Given the circumstances, I think that the best thing is to make one out of cardboard. Tonight I’ll try to find an art store to buy cardboard, an X-acto-knife, and a steel ruler Then I will try to find a hardware store o buy sandpaper, superglue, and black electrical tape.

A key question is how to make more than one exposure without opening the camera to change the paper. This is difficult--the camera must be able store exposed and unexposed film, and get them to and from the focus plane without opening the camera. I thought of some possibilities, but they’re all pretty elaborate.

Maybe the best thing to do is just make a light-proof changing bag with dark fabric. Then, I could make a simple mechanism to keep the paper in and get it out. It could work well if I pre-cut the photo paper to size and made one light-proof box for exposed paper, and another one for unexposed paper.

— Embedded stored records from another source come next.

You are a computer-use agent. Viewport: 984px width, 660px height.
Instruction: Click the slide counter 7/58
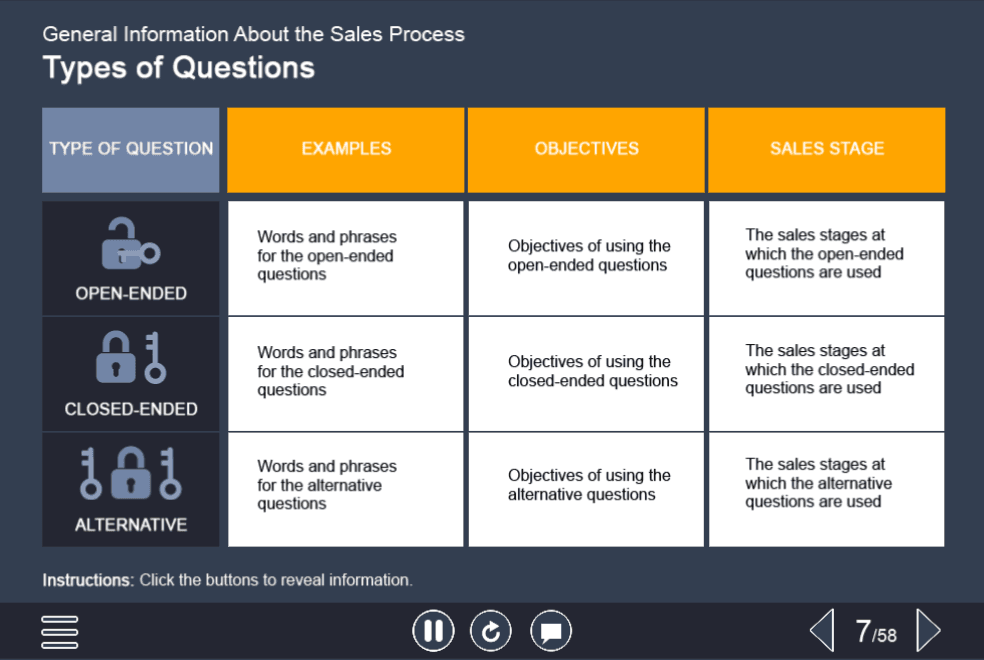[876, 632]
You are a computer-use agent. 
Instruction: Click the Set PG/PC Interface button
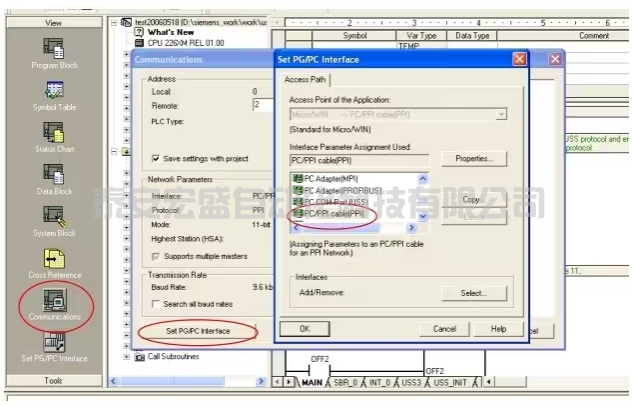[x=197, y=330]
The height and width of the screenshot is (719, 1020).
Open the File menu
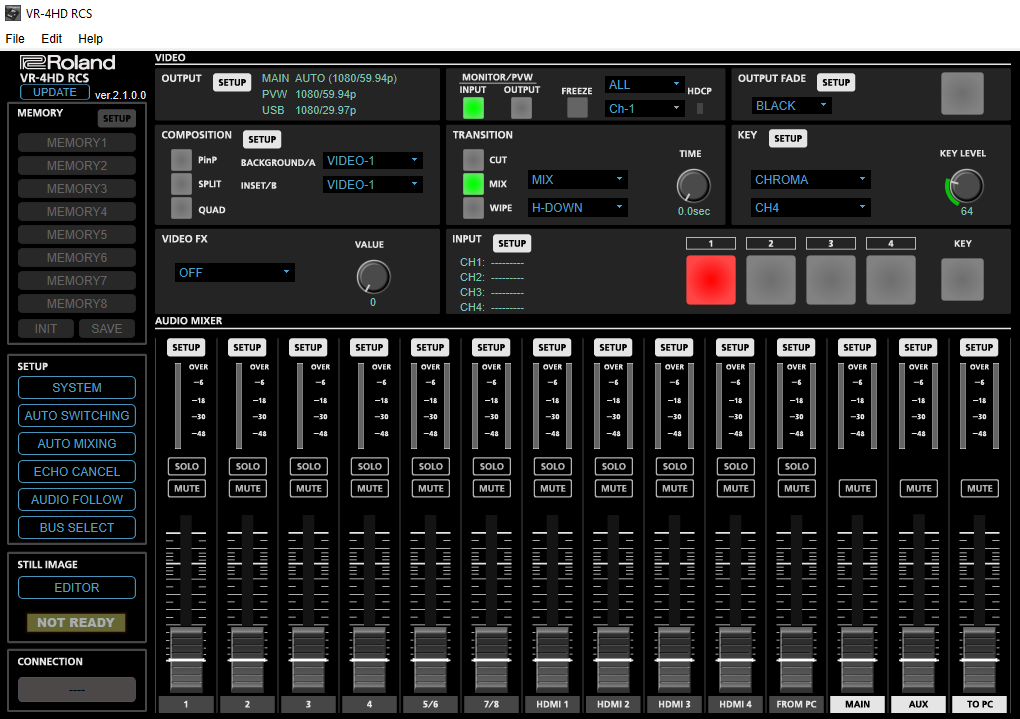[15, 39]
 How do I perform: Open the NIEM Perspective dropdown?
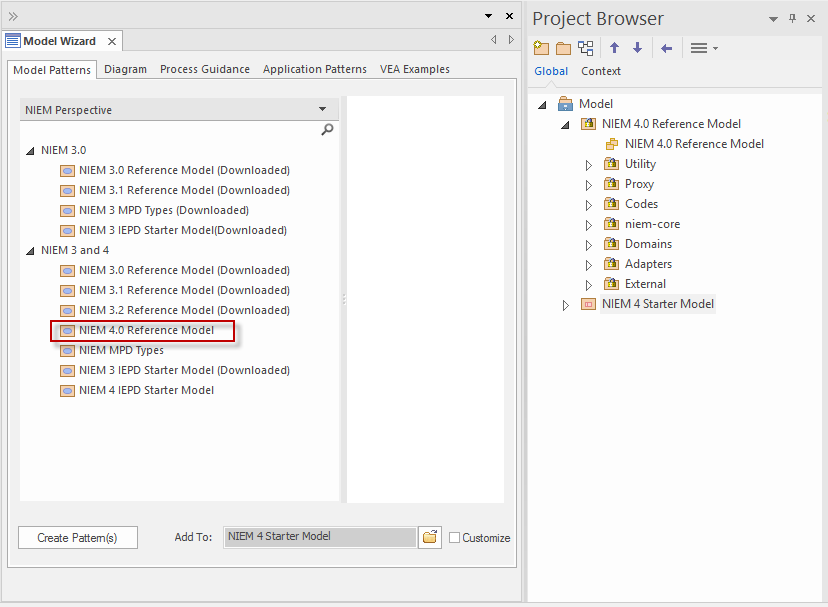point(322,110)
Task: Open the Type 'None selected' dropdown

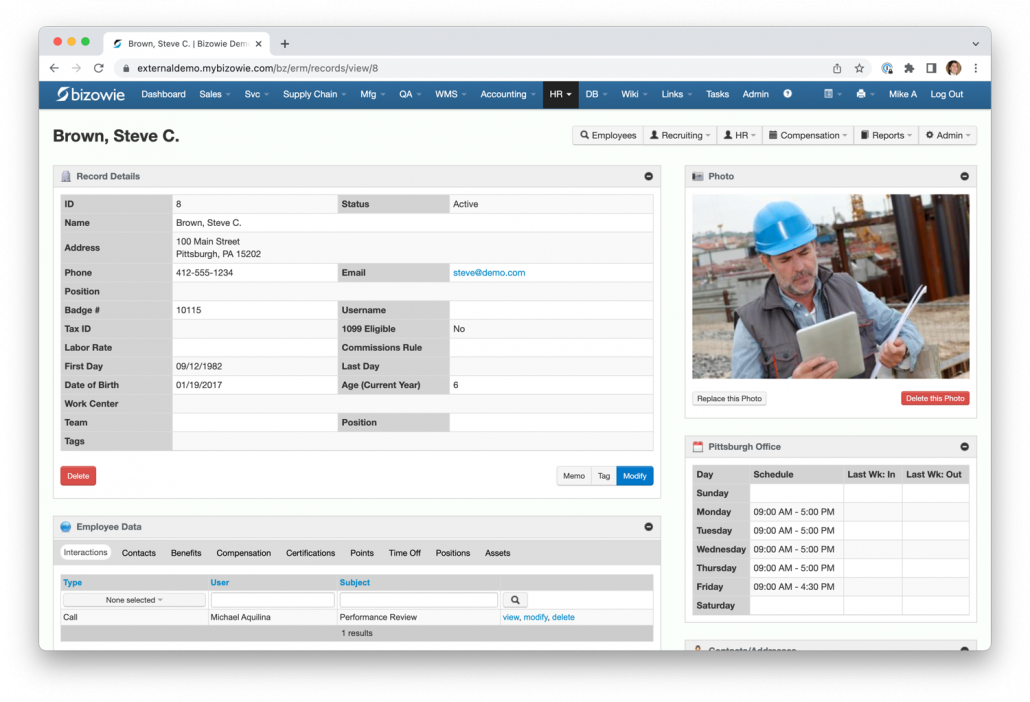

Anyway, while I figure that out, I’ll write about something different.

The train ride here took about seven hours. We left at t 6:30 in the morning, which made the day seem very long. Nothing much happened during the trip, but I came up with a few lines for a future poem:

you are tragically beautiful.

permeated by stillness.
and silence.

you gaze out the window, or nowhere at all;
not smiling or frowning; not entirely absent.

I want to unclothe your tragedy to photograph it.
I want to let your beauty loose on the world.

The train ran us through mountains that were majestic in their cowardice. I imagine they tried to stop just as they were about jump through the earth’s crust. But, they didn’t arrest their jump in time so the top of their heads penetrated the surface. They never rose to Himalayan-heights, but they weren’t able to stay in the motherly comfort of the earth‘s core. But the mountains were majestic because the lumps and ridges, dimples and rocky outcrops, hinted at what was still below the surface.

The mountains were tragically beautiful too.

Passing town after town; station after station. Unloading. Reloading. Mud-huts and concrete temples; shantytowns and apartment buildings. Rice and cows. A pile of bricks makes me realized that the world is large. Huts and apartments are full of people. Each life is full: concerns, joys, disappointments, loves and losses. Relationships, networks, systems, infinite points of view. Every hut, temple, field, and cow; every pile bricks of was born from a person’s sweat. Thousands, millions, billions of people live. Life perpetuates itself. Evil is not the only vicious circle.

People are beautiful, awesomely, tragically beautiful! Sometimes it takes a long-time looking , but the beauty that consumes every human will be found. I believe this.